- _Task_: Using the records below, quote only the span that opens with the line containing "st. kitts and nevis best places (250, 798)" and closes with the line containing "For every named target in this 118×2576", exactly and inclusively.
** Opening Data excerpts block **
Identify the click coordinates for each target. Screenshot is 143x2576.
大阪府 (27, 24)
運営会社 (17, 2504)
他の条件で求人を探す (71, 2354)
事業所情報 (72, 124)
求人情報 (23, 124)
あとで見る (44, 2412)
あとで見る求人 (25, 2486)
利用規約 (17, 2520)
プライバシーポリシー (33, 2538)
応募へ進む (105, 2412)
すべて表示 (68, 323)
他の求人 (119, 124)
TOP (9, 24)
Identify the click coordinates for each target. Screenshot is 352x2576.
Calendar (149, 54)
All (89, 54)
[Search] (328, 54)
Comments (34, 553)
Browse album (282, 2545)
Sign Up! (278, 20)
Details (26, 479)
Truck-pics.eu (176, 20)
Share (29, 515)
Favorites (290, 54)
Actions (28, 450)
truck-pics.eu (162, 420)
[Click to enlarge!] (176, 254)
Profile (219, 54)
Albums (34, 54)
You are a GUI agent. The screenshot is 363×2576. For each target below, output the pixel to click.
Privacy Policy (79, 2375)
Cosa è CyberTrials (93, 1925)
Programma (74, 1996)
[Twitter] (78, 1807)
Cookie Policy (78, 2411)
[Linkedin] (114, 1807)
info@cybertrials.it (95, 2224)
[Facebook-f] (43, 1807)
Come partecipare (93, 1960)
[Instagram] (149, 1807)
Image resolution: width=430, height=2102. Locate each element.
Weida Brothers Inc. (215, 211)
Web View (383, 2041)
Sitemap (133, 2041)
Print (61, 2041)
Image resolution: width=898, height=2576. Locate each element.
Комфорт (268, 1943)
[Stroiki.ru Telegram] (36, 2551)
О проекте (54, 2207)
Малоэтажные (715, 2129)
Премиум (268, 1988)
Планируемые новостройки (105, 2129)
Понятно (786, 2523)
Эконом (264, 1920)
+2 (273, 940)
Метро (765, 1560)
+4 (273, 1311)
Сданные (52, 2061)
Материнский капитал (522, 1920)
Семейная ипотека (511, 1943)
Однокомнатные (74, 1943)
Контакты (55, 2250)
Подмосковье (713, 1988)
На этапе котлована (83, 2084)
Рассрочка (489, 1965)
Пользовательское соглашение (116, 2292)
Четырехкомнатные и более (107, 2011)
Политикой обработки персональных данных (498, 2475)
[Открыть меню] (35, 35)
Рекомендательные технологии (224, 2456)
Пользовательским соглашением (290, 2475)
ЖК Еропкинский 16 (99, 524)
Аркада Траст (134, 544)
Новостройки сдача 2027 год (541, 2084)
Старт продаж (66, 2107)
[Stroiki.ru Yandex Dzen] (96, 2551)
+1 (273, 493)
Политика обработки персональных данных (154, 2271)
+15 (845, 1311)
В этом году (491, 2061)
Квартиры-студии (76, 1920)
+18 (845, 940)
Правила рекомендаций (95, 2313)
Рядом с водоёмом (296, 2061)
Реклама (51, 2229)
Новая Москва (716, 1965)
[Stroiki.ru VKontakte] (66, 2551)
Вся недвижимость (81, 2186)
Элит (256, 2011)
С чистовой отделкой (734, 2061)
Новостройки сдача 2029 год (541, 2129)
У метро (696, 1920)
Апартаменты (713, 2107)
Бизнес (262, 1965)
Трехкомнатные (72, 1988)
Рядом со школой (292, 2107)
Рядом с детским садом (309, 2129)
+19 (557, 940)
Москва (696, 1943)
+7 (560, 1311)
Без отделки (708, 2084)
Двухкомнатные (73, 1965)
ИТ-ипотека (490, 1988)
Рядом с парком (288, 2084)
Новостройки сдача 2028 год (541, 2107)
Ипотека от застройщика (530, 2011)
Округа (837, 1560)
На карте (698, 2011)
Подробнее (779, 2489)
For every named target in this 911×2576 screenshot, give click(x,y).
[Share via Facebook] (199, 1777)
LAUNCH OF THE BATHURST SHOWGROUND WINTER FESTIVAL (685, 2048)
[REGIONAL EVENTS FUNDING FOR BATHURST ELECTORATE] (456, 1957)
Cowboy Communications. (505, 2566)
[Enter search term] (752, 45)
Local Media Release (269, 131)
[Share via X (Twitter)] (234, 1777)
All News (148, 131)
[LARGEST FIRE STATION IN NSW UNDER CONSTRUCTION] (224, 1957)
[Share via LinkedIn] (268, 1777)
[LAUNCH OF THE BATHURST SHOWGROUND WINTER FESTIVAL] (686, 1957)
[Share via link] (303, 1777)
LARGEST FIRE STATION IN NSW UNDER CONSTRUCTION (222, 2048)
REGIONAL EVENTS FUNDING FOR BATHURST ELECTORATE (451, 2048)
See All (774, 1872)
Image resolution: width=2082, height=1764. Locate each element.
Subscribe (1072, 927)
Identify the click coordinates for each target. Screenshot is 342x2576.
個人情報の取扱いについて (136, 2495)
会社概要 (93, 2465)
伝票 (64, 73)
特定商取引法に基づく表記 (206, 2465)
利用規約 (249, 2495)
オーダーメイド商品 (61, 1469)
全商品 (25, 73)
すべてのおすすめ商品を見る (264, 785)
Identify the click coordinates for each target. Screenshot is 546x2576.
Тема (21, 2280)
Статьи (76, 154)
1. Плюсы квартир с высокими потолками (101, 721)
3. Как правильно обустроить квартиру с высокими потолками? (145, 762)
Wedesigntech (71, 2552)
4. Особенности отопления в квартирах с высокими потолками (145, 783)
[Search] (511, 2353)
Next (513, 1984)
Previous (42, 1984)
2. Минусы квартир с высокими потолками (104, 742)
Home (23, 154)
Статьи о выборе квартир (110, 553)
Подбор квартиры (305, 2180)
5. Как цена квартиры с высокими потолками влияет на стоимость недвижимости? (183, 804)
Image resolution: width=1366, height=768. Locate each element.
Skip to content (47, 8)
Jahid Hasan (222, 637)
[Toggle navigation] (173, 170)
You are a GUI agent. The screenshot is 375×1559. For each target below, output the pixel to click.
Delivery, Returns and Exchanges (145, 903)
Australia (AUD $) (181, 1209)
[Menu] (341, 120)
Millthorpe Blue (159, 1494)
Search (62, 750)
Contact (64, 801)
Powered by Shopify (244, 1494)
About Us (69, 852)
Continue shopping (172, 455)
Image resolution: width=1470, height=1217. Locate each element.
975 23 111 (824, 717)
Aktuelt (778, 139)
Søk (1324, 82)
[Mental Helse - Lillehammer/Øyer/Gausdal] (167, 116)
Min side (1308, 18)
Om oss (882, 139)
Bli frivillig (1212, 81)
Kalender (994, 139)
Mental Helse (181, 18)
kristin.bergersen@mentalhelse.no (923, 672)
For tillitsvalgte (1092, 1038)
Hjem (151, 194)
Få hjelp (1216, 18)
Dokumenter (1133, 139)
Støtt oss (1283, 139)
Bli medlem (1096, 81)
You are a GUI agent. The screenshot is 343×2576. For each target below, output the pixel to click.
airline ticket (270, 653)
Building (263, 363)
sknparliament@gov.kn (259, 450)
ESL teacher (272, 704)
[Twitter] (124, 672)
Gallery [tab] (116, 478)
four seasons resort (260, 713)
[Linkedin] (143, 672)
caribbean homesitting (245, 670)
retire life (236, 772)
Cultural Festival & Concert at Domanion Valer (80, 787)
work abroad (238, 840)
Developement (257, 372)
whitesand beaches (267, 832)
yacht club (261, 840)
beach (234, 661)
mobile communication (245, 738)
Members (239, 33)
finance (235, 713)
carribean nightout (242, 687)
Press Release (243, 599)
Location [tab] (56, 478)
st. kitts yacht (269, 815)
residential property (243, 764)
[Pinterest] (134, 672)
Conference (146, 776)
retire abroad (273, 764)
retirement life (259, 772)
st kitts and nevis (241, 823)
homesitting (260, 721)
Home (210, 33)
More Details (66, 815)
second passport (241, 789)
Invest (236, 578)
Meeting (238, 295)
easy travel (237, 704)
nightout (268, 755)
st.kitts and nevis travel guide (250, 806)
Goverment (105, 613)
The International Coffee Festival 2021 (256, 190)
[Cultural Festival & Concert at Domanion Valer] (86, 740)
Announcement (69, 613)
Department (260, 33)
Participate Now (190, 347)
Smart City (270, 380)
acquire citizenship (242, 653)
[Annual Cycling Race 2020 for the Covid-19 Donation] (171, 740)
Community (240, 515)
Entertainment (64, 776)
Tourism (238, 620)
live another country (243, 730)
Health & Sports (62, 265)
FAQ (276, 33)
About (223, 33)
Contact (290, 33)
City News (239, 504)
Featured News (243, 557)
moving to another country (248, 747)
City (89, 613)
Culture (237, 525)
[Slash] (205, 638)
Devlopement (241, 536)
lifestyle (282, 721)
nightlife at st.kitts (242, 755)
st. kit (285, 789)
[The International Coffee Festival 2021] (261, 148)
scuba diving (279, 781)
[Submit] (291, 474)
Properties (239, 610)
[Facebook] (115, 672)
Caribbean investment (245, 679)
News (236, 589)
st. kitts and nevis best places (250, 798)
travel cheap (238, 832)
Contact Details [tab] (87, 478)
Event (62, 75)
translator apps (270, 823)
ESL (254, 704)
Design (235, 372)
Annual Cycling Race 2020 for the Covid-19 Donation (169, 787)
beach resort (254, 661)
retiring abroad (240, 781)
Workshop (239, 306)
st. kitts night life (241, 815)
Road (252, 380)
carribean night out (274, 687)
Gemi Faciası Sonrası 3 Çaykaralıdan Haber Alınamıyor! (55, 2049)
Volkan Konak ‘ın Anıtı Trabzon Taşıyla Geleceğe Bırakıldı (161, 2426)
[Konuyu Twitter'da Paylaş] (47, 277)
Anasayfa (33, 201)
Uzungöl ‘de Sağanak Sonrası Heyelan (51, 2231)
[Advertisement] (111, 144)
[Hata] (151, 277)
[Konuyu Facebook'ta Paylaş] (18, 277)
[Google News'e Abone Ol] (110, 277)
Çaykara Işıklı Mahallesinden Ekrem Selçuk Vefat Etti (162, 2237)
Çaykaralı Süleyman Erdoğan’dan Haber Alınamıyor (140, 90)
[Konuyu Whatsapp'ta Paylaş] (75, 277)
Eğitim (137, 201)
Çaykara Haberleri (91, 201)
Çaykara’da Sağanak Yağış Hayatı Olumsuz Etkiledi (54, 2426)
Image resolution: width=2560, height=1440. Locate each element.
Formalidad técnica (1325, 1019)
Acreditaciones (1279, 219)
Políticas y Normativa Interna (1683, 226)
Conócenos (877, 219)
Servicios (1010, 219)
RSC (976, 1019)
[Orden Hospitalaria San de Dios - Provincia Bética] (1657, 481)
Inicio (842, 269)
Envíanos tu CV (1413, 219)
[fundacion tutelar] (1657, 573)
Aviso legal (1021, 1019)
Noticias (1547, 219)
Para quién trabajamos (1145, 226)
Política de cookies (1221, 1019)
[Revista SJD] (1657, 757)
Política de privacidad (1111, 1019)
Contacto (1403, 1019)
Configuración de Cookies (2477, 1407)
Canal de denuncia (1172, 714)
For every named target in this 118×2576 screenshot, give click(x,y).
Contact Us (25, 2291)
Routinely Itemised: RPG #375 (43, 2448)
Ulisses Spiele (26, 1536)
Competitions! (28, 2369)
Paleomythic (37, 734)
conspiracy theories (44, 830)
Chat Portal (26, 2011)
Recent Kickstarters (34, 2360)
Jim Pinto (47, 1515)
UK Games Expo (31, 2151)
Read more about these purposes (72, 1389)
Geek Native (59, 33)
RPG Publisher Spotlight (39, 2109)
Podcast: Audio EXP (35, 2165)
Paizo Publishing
** Closing Data excerpts block **
- _Exercise result_:
st. kitts and nevis best places (250, 798)
travel cheap (238, 832)
Contact Details [tab] (87, 478)
Event (62, 75)
translator apps (270, 823)
ESL (254, 704)
Design (235, 372)
Annual Cycling Race 2020 for the Covid-19 Donation (169, 787)
beach resort (254, 661)
retiring abroad (240, 781)
Workshop (239, 306)
st. kitts night life (241, 815)
Road (252, 380)
carribean night out (274, 687)
Gemi Faciası Sonrası 3 Çaykaralıdan Haber Alınamıyor! (55, 2049)
Volkan Konak ‘ın Anıtı Trabzon Taşıyla Geleceğe Bırakıldı (161, 2426)
[Konuyu Twitter'da Paylaş] (47, 277)
Anasayfa (33, 201)
Uzungöl ‘de Sağanak Sonrası Heyelan (51, 2231)
[Advertisement] (111, 144)
[Hata] (151, 277)
[Konuyu Facebook'ta Paylaş] (18, 277)
[Google News'e Abone Ol] (110, 277)
Çaykara Işıklı Mahallesinden Ekrem Selçuk Vefat Etti (162, 2237)
Çaykaralı Süleyman Erdoğan’dan Haber Alınamıyor (140, 90)
[Konuyu Whatsapp'ta Paylaş] (75, 277)
Eğitim (137, 201)
Çaykara Haberleri (91, 201)
Çaykara’da Sağanak Yağış Hayatı Olumsuz Etkiledi (54, 2426)
Image resolution: width=2560, height=1440. Locate each element.
Formalidad técnica (1325, 1019)
Acreditaciones (1279, 219)
Políticas y Normativa Interna (1683, 226)
Conócenos (877, 219)
Servicios (1010, 219)
RSC (976, 1019)
[Orden Hospitalaria San de Dios - Provincia Bética] (1657, 481)
Inicio (842, 269)
Envíanos tu CV (1413, 219)
[fundacion tutelar] (1657, 573)
Aviso legal (1021, 1019)
Noticias (1547, 219)
Para quién trabajamos (1145, 226)
Política de cookies (1221, 1019)
[Revista SJD] (1657, 757)
Política de privacidad (1111, 1019)
Contacto (1403, 1019)
Configuración de Cookies (2477, 1407)
Canal de denuncia (1172, 714)
For every named target in this 118×2576 screenshot, give click(x,y).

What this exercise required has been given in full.